# [Provided passage]
━━━━━━

# How We Roll



## Woodwrecker (Aug 11, 2008)

Allow me to take this opportunity to apologize to all my LumberJock friends who are supporters of the teams that the MIGHTY, MIGHTY CHICAGO BEARS are going to steam roll this season on their way to a HUGE Super Bowl victory!!!

The banner hanging from my shop says it all baby!!!

The Lombardi Trophy is coming home to Chicago this year !!

Lets hear it Jocks, who is your team and why are they going to go all the way?!


----------



## jgreiner (Oct 23, 2010)

So in this foot ball you speak of, is there real bears? because that sounds interesting


----------



## Manitario (Jul 4, 2010)

sweet, I wish real bears were involved in football. My team is the Winnipeg Blue Bombers, oh wait that's the Canadian Football League…I don't follow the NFL.

━━━━━━

Entries on target coordinates:
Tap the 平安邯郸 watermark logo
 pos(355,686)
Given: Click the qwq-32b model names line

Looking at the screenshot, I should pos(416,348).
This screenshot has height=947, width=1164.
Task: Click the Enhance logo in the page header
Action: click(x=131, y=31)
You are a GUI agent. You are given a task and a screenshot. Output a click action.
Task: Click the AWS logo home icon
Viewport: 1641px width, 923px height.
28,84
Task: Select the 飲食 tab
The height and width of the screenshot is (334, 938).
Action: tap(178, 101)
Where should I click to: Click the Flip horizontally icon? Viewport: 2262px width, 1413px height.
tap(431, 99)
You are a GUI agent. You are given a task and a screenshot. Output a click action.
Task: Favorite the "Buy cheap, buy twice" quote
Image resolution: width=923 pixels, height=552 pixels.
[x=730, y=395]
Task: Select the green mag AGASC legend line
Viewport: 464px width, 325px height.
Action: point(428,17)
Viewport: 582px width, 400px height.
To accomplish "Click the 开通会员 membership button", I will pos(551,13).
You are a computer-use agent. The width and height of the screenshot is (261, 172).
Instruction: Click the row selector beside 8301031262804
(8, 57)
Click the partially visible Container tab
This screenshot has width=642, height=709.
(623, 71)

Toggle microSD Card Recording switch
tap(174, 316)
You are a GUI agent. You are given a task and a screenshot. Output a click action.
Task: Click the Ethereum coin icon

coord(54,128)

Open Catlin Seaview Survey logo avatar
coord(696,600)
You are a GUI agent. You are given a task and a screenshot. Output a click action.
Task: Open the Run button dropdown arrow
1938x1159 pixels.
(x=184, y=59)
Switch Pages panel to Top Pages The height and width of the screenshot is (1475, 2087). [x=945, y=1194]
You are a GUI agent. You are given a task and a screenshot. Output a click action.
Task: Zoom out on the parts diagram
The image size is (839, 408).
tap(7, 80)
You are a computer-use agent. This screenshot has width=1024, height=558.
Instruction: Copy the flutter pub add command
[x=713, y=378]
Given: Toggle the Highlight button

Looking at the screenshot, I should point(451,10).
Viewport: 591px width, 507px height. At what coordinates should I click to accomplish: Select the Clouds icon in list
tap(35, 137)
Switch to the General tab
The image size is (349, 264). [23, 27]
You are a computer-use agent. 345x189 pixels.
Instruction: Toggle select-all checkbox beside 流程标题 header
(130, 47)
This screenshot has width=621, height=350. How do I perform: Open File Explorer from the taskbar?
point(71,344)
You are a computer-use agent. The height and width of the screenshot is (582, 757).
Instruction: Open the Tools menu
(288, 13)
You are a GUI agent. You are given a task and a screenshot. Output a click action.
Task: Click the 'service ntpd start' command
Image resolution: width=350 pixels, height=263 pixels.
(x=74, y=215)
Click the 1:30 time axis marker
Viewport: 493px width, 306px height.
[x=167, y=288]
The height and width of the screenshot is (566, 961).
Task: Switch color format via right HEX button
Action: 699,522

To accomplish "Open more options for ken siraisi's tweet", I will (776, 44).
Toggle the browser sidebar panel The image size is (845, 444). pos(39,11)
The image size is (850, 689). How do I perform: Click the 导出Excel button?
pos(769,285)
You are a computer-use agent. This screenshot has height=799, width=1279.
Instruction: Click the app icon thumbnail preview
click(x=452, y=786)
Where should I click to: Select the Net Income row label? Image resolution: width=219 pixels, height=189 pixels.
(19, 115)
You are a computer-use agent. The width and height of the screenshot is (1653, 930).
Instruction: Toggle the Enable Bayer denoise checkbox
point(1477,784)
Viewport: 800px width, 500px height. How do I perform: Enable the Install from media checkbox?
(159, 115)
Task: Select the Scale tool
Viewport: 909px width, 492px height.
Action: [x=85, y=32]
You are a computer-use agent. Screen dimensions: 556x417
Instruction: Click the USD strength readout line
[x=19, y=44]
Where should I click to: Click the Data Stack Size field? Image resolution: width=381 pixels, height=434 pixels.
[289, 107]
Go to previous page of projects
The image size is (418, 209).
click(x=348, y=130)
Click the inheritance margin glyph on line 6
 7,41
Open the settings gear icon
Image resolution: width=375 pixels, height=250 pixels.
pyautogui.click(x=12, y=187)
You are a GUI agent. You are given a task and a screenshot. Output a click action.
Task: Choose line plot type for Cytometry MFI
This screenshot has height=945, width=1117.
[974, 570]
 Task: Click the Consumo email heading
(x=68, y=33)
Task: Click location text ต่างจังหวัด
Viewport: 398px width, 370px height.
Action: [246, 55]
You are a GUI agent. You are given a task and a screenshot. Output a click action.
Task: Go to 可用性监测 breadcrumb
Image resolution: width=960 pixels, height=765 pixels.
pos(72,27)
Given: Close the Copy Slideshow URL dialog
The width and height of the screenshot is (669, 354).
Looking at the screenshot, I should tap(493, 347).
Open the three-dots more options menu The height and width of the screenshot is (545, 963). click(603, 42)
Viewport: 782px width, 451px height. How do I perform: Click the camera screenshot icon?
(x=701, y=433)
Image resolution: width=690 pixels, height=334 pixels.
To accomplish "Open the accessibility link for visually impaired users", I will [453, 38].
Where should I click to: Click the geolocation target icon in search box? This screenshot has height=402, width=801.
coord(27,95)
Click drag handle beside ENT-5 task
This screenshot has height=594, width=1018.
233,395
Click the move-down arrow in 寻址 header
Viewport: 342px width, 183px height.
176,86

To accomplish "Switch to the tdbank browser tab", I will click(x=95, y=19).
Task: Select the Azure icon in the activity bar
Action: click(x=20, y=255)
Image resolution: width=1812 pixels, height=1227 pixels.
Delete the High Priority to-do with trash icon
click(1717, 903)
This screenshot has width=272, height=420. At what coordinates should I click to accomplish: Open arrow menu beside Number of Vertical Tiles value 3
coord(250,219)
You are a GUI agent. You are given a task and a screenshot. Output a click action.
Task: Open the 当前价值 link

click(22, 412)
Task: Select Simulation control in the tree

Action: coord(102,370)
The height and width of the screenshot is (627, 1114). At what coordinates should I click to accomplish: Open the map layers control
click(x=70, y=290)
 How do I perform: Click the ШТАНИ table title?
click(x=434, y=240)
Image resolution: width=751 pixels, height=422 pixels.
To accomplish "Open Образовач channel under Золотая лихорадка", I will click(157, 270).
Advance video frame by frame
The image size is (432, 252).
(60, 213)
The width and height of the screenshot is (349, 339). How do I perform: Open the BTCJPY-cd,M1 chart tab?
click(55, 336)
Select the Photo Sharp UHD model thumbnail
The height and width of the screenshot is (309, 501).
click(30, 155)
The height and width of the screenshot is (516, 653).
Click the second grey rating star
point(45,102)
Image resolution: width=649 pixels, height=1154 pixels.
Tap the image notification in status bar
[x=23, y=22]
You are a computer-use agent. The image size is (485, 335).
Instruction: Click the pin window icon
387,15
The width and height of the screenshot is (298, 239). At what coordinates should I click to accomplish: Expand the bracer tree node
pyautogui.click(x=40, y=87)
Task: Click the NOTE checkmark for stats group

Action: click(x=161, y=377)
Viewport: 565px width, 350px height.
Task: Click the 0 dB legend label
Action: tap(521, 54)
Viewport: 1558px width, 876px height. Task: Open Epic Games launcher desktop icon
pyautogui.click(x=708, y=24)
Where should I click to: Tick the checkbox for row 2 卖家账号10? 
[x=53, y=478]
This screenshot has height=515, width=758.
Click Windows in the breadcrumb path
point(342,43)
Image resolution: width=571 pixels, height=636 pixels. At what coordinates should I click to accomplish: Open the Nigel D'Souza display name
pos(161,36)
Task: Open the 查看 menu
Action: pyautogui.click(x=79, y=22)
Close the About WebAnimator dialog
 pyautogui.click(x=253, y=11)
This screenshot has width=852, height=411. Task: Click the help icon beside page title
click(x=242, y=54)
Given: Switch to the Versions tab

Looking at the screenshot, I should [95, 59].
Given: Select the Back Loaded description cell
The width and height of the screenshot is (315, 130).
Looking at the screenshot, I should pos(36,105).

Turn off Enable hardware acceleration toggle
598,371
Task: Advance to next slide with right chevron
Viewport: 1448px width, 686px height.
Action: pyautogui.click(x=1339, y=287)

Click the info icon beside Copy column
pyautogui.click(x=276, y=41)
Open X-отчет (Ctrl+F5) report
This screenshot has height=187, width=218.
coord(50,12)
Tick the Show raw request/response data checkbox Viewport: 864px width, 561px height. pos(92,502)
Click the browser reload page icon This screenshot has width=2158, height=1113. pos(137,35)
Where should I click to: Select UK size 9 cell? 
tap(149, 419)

━━━━━━

# [What this exercise asks]
**1.** In the football forum thread, repeat the text between "So in this foot" and "follow the NFL.", inclusive.
**2.** In the football forum thread, which team does Manitario name as theirs?

# [Task-by-task answers]
**1.**
So in this foot ball you speak of, is there real bears? because that sounds interesting


----------



## Manitario (Jul 4, 2010)

sweet, I wish real bears were involved in football. My team is the Winnipeg Blue Bombers, oh wait that's the Canadian Football League…I don't follow the NFL.

**2.** The Winnipeg Blue Bombers.